Similarly, Petitioner has presented a claim that his trial counsel failed to inform the state
court of Petitioner’s intention to negotiate a plea bargain, but that claim, too, is procedurally
defaulted. Even if this court assumed that Petitioner had presented that claim in state court, which
he arguably did not, he did not include that claim in his post-trial motion. (See 3/29/07 Order at 26.)
Failure to include a habeas claim in a post-trial motion can serve as an independent and adequate
basis for default. See Miranda v. Leibach, 394 F.3d 984, 997 (7th Cir. 2005). In fact, none of the
claims Petitioner raises in his federal habeas petition were raised in his post-conviction petition.
(Pet’r’s Pet. for Post-Conviction Relief at 1-4.)

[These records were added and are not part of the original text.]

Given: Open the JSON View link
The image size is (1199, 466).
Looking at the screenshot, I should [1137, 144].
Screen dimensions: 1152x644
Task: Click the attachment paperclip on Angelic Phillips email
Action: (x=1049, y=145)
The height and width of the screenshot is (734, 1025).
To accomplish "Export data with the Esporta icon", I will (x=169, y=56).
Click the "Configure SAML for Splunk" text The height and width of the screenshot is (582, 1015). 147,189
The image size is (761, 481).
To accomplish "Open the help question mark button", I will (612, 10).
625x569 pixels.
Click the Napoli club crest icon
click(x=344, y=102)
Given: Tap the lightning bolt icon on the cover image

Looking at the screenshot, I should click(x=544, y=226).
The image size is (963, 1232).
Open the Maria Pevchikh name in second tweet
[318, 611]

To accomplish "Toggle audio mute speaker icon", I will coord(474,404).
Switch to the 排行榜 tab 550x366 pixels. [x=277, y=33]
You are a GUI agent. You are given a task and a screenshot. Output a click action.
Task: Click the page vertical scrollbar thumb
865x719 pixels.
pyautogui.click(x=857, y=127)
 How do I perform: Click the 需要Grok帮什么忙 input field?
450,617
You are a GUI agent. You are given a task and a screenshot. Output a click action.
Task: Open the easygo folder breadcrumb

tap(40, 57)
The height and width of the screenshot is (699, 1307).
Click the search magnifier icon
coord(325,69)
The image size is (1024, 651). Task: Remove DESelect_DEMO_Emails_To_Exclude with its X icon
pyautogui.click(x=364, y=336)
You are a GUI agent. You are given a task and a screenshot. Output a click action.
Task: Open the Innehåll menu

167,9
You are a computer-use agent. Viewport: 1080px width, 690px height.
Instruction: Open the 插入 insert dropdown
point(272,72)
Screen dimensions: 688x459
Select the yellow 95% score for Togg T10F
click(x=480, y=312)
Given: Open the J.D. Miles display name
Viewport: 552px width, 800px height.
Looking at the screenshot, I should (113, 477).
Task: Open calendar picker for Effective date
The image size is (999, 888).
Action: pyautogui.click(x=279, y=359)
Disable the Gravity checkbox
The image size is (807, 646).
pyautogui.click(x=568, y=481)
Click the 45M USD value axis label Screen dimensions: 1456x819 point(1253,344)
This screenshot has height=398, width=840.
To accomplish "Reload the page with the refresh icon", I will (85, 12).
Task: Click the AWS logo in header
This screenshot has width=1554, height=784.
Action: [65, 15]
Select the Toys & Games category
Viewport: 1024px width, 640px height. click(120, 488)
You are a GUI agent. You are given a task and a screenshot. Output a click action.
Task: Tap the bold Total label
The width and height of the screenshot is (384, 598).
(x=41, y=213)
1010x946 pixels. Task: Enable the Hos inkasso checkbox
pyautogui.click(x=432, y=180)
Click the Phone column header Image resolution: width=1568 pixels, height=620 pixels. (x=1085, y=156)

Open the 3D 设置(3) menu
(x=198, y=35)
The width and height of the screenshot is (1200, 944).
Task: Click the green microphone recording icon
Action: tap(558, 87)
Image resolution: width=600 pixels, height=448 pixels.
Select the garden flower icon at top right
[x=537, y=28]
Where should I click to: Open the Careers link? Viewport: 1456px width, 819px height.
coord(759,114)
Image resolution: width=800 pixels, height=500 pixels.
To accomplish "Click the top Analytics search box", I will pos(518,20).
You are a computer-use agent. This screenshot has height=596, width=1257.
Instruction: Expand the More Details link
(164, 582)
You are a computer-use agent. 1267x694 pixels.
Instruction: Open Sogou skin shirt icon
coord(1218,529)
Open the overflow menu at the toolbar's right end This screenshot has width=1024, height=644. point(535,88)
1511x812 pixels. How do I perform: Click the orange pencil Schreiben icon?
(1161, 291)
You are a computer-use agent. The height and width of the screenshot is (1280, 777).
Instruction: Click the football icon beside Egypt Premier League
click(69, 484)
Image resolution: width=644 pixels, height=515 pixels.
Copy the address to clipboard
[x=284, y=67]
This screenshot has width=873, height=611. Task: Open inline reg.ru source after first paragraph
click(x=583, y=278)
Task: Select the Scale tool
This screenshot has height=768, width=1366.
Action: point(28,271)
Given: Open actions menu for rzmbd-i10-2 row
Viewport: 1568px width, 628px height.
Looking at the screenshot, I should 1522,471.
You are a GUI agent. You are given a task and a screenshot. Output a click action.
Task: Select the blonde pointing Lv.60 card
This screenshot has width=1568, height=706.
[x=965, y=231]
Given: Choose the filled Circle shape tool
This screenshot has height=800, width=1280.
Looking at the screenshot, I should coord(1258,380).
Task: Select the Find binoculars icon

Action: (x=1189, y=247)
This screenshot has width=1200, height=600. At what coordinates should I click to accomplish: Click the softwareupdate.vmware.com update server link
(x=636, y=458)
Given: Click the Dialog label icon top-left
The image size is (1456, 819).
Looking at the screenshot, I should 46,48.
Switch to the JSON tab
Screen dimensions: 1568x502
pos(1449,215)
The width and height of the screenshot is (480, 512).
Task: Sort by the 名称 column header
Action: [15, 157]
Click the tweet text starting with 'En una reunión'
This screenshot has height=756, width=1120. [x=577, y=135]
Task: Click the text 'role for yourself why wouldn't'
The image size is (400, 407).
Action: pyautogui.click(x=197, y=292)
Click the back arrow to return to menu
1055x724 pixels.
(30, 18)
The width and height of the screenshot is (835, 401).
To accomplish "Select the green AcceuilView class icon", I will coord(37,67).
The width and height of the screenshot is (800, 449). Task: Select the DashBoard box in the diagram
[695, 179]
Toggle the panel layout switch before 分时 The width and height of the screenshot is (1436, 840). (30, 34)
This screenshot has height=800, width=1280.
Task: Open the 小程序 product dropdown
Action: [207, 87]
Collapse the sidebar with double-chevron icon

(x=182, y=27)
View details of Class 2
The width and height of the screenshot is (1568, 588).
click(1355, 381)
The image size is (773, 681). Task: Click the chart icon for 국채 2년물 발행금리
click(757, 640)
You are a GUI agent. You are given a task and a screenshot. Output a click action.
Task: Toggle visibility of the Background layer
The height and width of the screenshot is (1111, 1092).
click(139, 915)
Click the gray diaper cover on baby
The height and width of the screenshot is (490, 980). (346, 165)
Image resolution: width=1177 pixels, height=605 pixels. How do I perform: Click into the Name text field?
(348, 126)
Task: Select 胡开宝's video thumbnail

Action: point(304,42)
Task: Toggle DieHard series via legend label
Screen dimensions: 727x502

Finally, Petitioner cannot excuse his default by establishing cause and prejudice for the
default or arguing that failure to consider his claim would result in a fundamental miscarriage of
justice. See Johnson, 574 F.3d at 431. Petitioner has neither alleged nor demonstrated any cause
to excuse his procedural default, nor has he contended that he is actually innocent or that federal
habeas is necessary to avoid a fundamental miscarriage of justice. Petitioner’s claims cannot
escape procedural default.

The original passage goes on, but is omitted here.